──────── Given data
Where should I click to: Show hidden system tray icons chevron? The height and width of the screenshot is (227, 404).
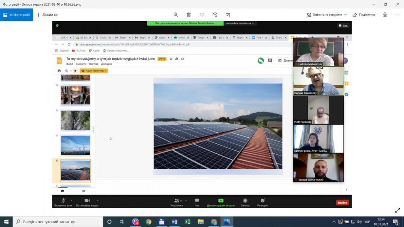334,222
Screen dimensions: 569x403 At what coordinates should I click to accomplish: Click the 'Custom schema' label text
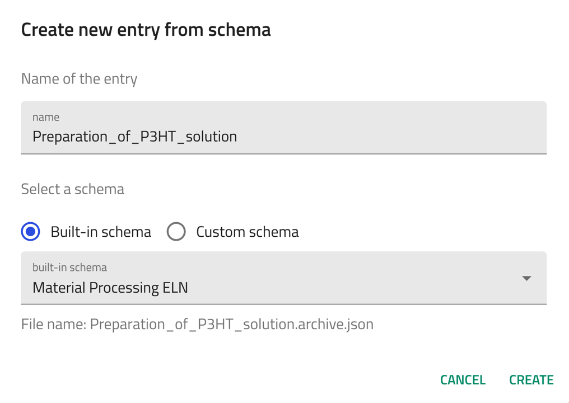point(247,232)
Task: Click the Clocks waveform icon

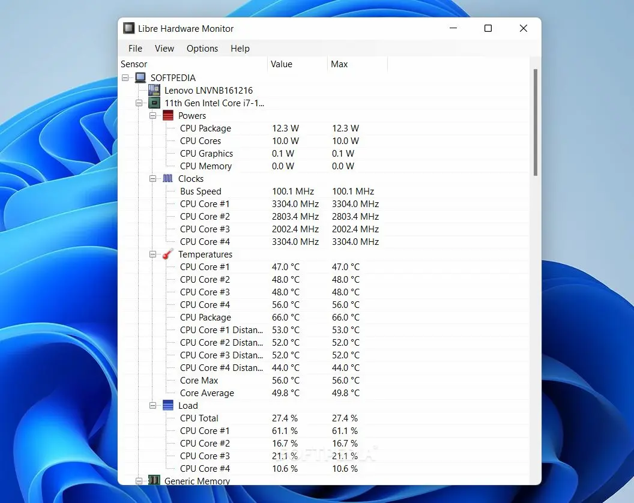Action: [168, 178]
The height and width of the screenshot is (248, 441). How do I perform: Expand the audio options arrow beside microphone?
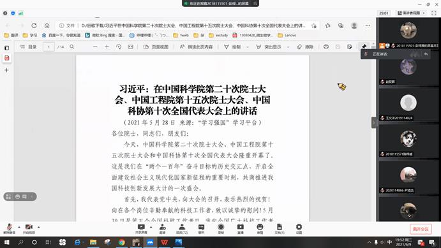coord(19,227)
────────────────
[What is expected] Locate the line containing "Screen dimensions: 569x403" in the material above, then repeat it and every later line exactly, with no pictures.

[Your response]
Screen dimensions: 569x403 At what coordinates should I click to accomplish: Click the 'Custom schema' label text
point(247,232)
Task: Click the Clocks waveform icon

Action: [168, 178]
The height and width of the screenshot is (248, 441). How do I perform: Expand the audio options arrow beside microphone?
coord(19,227)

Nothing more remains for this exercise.